(Material supplied begins)
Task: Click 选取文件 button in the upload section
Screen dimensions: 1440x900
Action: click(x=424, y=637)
(Material supplied ends)
(Material supplied begins)
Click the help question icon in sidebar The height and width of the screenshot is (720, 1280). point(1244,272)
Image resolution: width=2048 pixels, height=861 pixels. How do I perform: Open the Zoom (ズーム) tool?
(Material supplied ends)
**Assignment:** Count the lines in the listing where the string "width" appears, and give only the count.

**Result of this task:** 2